The body of literature on law enforcement-led treatment initiatives is scarce, and results that have been published are not uniform in reported outcomes.36 There is a need for standardization of outcomes between Law Enforcement Assisted Diversion (LEAD), Comprehensive Opioid Abuse Programs (COAP), and similar initiatives. The industry must prioritize standardized measured outcomes in order to collectively compare and define success. Cost effectiveness of these alternative programs should also be considered. Analyzing incremental cost-effectiveness ratios will be hard to compute in the aggregate without comparable variables to analyze, which further highlights the importance of standardizing data outcomes.

Conclusion

Capitalizing on interactions with the criminal justice system as an opportunity to help individuals with any SUD is still underutilized.

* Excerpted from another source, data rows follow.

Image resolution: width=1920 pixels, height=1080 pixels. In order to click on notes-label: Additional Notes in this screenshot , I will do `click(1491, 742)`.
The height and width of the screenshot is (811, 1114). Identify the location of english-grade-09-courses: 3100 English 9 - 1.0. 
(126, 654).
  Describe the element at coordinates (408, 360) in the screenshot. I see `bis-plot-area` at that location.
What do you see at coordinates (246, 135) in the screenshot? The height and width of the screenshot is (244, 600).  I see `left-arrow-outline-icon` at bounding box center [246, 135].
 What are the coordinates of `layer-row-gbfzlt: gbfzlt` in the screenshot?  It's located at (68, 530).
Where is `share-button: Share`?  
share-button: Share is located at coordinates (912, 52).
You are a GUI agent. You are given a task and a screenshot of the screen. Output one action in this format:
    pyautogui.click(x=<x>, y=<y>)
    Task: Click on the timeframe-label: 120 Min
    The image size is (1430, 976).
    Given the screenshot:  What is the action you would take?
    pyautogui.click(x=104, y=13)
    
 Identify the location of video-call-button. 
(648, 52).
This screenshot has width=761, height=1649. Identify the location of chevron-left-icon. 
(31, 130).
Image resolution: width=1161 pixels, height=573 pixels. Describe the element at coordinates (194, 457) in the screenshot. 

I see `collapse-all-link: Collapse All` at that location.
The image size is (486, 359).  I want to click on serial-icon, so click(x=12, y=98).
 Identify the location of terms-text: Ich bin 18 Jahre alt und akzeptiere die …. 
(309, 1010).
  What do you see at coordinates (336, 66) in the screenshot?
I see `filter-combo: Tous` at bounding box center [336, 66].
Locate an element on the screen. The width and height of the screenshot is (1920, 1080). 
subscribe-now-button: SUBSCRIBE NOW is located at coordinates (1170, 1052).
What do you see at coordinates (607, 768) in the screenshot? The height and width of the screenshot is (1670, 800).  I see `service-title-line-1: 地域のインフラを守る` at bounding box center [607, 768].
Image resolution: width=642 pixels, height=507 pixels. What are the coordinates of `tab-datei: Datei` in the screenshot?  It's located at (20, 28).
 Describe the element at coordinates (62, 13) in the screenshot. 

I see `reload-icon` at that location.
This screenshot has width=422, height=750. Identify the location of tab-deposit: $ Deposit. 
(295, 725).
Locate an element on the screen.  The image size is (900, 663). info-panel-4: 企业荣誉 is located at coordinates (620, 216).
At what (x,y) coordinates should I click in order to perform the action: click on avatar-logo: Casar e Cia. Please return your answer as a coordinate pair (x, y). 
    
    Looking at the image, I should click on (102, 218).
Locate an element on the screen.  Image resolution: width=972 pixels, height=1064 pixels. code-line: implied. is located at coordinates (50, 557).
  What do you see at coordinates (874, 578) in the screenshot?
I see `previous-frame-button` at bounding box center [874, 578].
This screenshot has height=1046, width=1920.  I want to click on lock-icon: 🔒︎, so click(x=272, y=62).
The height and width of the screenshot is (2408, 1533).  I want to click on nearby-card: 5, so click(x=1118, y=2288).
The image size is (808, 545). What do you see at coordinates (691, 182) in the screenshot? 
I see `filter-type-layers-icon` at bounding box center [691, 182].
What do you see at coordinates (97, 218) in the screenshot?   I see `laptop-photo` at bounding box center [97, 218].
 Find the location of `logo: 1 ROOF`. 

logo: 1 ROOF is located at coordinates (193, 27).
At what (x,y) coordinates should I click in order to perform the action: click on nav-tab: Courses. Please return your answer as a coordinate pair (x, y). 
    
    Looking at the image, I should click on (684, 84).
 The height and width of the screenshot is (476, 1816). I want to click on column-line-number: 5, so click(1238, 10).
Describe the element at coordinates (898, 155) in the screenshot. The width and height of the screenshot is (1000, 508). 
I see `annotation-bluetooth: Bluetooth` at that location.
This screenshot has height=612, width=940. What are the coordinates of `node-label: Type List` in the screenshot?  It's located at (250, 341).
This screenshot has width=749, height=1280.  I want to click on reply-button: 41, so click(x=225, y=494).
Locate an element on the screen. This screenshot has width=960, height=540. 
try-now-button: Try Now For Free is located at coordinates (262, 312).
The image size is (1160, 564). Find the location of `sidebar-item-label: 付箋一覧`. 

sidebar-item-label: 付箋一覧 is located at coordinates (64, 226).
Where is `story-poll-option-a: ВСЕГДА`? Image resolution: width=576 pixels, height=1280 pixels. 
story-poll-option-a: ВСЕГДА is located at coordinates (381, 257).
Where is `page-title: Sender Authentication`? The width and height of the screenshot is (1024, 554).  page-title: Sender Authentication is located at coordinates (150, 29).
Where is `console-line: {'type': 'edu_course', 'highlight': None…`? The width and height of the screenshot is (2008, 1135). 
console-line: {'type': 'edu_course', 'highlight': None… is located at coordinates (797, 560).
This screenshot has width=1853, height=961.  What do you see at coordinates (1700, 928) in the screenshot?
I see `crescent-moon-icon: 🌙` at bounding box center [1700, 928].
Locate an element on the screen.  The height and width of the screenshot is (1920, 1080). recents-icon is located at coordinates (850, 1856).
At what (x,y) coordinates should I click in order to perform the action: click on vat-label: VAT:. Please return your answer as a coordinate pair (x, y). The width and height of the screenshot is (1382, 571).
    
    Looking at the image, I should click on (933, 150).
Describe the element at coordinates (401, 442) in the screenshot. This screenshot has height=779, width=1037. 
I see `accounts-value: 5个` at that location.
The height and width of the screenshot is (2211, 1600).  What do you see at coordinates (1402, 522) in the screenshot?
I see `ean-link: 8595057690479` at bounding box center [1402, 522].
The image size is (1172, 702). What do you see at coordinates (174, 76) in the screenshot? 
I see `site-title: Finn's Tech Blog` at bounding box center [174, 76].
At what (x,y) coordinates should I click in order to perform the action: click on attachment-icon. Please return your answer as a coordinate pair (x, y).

In many cases, the criminal justice system can positively impact the cycle of recidivism and death by providing appropriate treatment and diverting individuals away from the system entirely.

Footnotes

Funding:The author(s) disclosed receipt of the following financial support for the research, authorship, and/or publication of this article: Bureau of Justice Administration, Comprehensive Opioid Abuse Program (COAP), BJA 2018-AR-BX-K080

Declaration of Conflicting Interests:The author(s) declared no potential conflicts of interest with respect to the research, authorship, and/or publication of this article.

Author Contribution: AY and RG developed the concept for this study and collected all data from participants. AY and JL wrote the first draft. TCL and JL analyzed the data and edited the final draft of the manuscript. AY and TCL were involved in the revision process for publication.